* Cosa serve *
Secondo l'estratto su Vidyāmāyā e Avidyāmāyā, in che cosa consiste il potere del Velamento?

Vidyāmāyā sarebbe il potere della
Grazia, ciò che rivela la natura intrinseca dei fenomeni e il “Bene in sé” da
cui ha origine la manifestazione. Avidyāmāyā sarebbe invece il potere del
Velamento, ovvero la capacità di creare i cinque veli (kañcuka). Bisogna fare
attenzione a non identificare i due poteri divini di Grazia e Velamento con il
Bene e il Male. Vidyāmāyā è “il cielo terso di un mattino d’autunno”,
Avidyāmāyā è “il gioco delle nuvole ora bianche o dorate dalla luce del sole,
ora scure e gravide di pioggia”. Il sole splende sempre e comunque, a
prescindere dallo spettacolo delle nubi. Il doppio potere divino di Grazia e
Occultamento si manifesta attraverso la creazione e lo svelamento dei cinque
kañcuka associati ai cinque elementi primari:
La limitatezza dello Spazio kalā, associata,
ovviamente, allo Spazio.

* Record di puntamento per testo ed elementi *
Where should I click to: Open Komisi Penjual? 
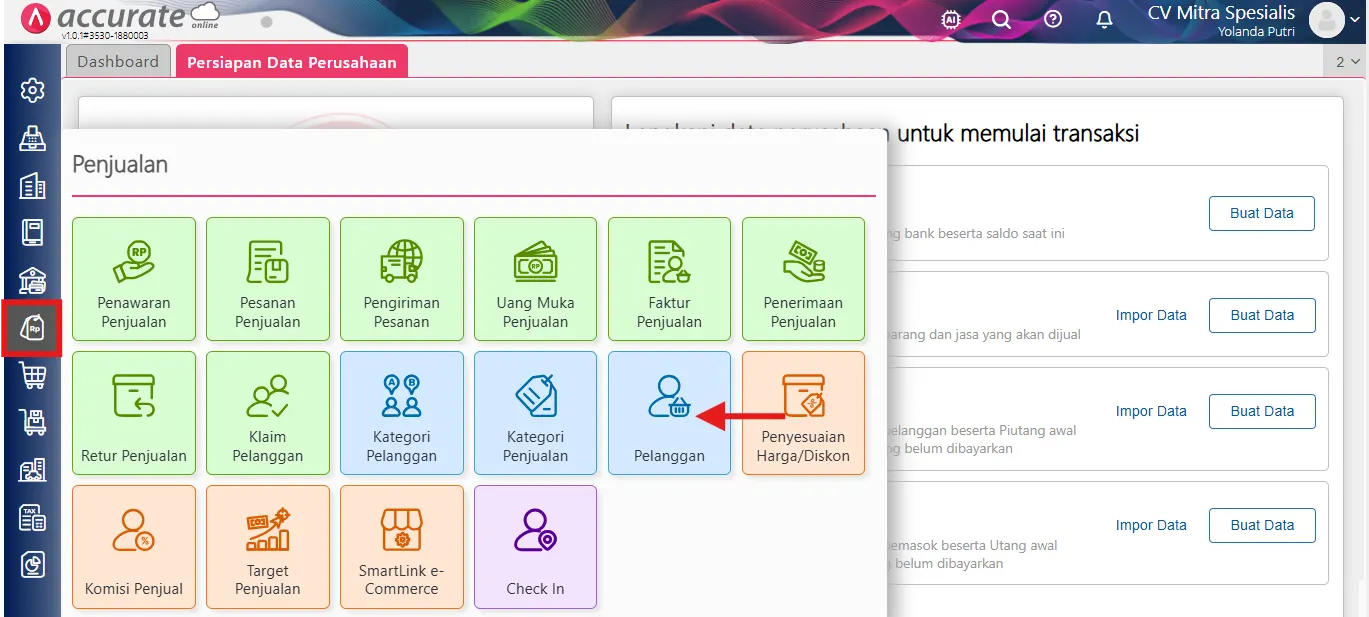(x=133, y=547)
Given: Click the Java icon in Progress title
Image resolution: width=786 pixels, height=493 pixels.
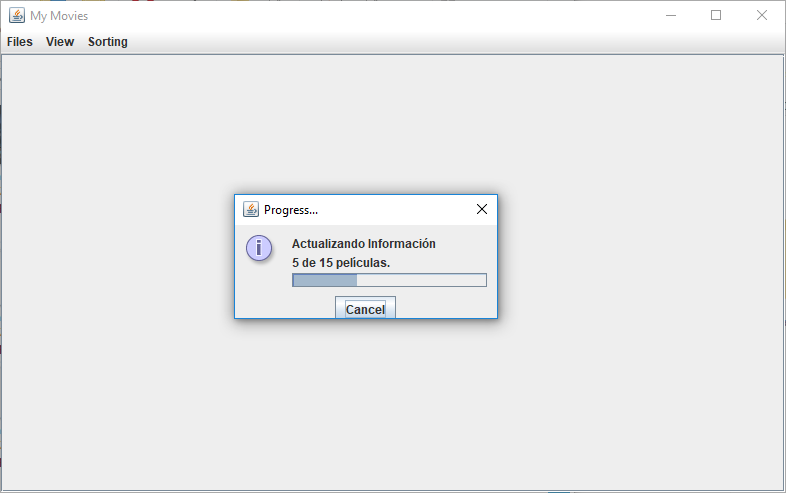Looking at the screenshot, I should point(251,209).
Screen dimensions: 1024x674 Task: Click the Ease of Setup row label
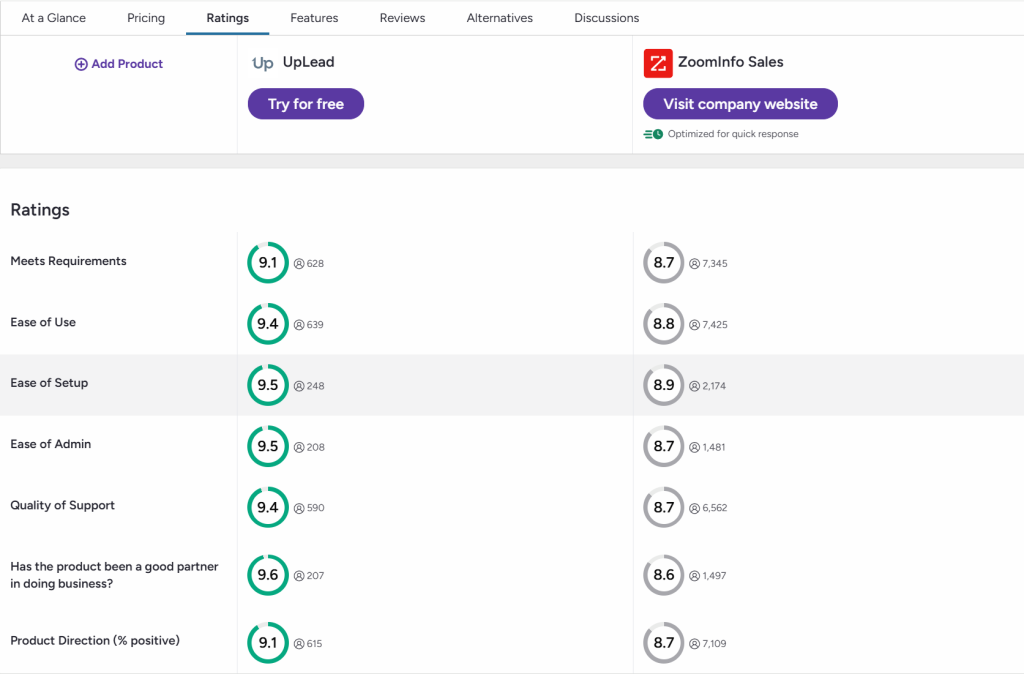point(49,383)
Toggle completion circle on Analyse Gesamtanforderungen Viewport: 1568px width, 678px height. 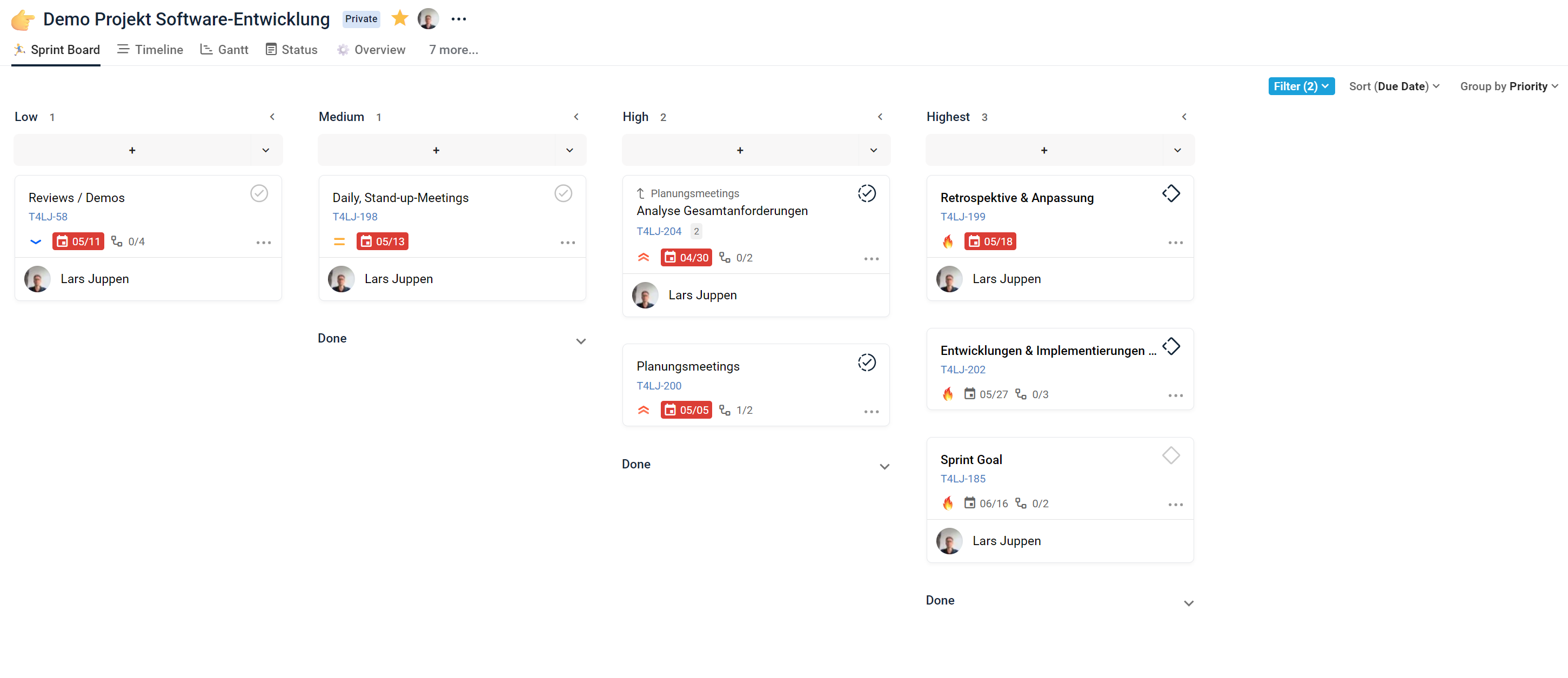(866, 193)

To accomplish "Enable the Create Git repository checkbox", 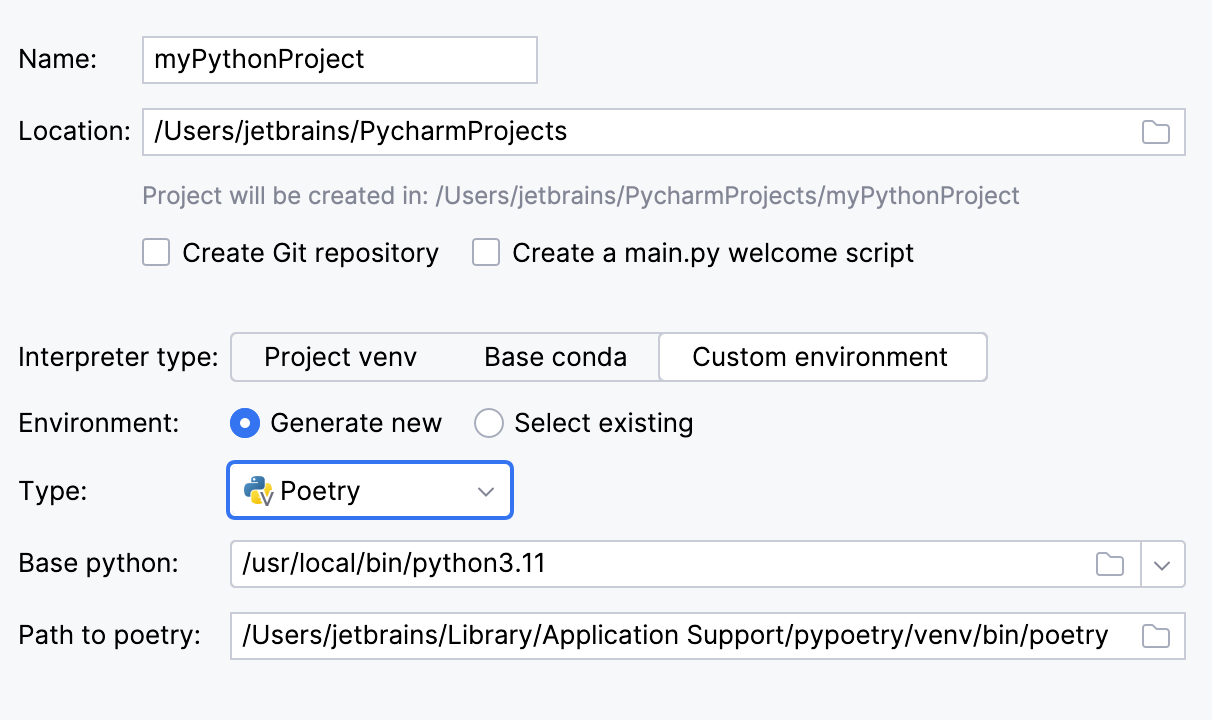I will point(156,253).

* La risposta *
Consiste nella capacità di creare i cinque veli (kañcuka).